The truth of what one says lies in what one does.
-- Bernhard Schlink, The Reader (trans. Carol Brown Laneway)
By their fruits ye shall know them.
-- Matthew 7:20 (KJV)
A colleague of mine, a friend, had trouble with his certifying agency. They told him, with unanimity he says, they can’t see how he’ll get from his theology to valid practice. I must tread carefully in describing a meeting where I was not present, and which I know only by a single account. But I am within the facts if I say that, while his theology is conservative, theirs is apparently, and on a particular point demonstrably, liberal.
Ours is a liberal profession. Though we hope to enact good news, we do not proclaim it: we hope rather that it will be proclaimed to us. We revere the autonomy of a client, reading him as sacred document, as scripture that has been renewed. God, we would say, whatever that means, is to be found there. For a chaplain, revelation was never sealed.
We remove our sandals, and suspend our claims to knowledge, for this is holy ground. We do not pronounce to a burning bush. The truth is somewhere in the flame, and if we have not seen it yet we must keep looking. If the burning truth is inconvenient, if it contradicts the truth we thought we knew, we must embrace the dialectic.
The opposite of such reverence would be to import Good News from another time and place, knowing the prescription before examination and dumping it on the loading dock. Good for what ails you. Take two and call me in the morning -- if you’re all better. And give the extras to your friends, it’s good for them too.
The professional virtues of a chaplain are curiosity, suspicion, empathy and agnosticism. Job is our model: if you’re not prepared to argue with the god who has appeared to you so far, expect the judgment that befalls the confident. But who am I to say that persons of conservative theology can’t find their way to virtues? Who are we liberals to say that liberals have a lock on them? Job, after all, was no atheist; he was renowned for piety. That’s why he got picked out for trouble. (There, you see – scandal starts within the scripture, and dares us to read!)
So what’s the skandalon, the stumbling-stone on which my friend has tripped? He believes that homosexuality is sin.
My take on this question is what’s called liberal. To me my friend’s belief looks like a flat misreading of the Word, as well as of human nature and the root of ethics, for neither Yeshua nor Ten Commandments have anything to say about it. But I sit regularly at table with many who profess otherwise. Any Roman Catholic chaplain, priest or Eucharistic minister, for instance, represents this belief by proclamation of high authority – and I have no authority to challenge their professional status on that account.
I seek no such authority. I am a liberal. I don’t disqualify people by their theology. The qualification of a chaplain has to do with the way she approaches a client. Does she remove her sandals?
If my friend has been subjected to a litmus test, then that was neither liberal nor professional behavior. Are we planning to enforce liberal theology on our liberal profession? No one explained that to me when I joined up. I have more faith than that. I trust that truth will make us free; and therefore I must speak the truth as it encounters me – and so must you.

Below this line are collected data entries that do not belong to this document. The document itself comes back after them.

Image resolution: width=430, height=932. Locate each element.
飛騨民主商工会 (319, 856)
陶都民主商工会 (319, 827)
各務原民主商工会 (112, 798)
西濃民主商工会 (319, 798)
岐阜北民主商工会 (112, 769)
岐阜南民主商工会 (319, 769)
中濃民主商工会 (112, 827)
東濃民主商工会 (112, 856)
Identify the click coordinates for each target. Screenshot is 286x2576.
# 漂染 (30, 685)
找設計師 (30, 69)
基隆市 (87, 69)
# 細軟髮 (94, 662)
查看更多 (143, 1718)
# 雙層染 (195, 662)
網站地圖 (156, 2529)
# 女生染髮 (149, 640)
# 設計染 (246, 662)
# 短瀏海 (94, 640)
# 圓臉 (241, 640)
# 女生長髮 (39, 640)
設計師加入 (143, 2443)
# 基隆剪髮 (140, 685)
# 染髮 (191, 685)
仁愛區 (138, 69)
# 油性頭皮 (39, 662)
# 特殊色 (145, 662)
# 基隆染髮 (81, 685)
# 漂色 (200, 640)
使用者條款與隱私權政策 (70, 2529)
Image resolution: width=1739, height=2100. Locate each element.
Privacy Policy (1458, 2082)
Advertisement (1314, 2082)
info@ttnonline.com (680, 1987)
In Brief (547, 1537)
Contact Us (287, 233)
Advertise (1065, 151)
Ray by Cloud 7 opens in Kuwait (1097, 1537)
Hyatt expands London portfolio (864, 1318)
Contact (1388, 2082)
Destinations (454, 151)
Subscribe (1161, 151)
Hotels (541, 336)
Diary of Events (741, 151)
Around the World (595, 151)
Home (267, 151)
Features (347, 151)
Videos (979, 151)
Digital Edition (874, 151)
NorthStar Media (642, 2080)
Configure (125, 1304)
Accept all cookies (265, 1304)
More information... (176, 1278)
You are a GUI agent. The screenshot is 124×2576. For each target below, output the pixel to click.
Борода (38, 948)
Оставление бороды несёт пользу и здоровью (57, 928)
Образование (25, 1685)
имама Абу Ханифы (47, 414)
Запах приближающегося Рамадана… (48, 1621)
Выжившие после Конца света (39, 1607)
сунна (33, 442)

How, he was asked, can a chaplain minister compassionately to a gay man, if he believes that homosexuality is sin? They said they could not see it. They assumed that such a person can’t remove his sandals. Well, I don’t see the logic of it either, but I have seen it happen. I know an open gay man who is loved and affirmed by his Catholic congregation. He has run for, and been elected to, congregational office. He would not choose to go anywhere else. I didn’t lead that ministry; if I can’t follow it, I should get out of the way. I must swallow hard and accept it. I must accept it as a miracle if necessary. My inability to understand is not a virtue.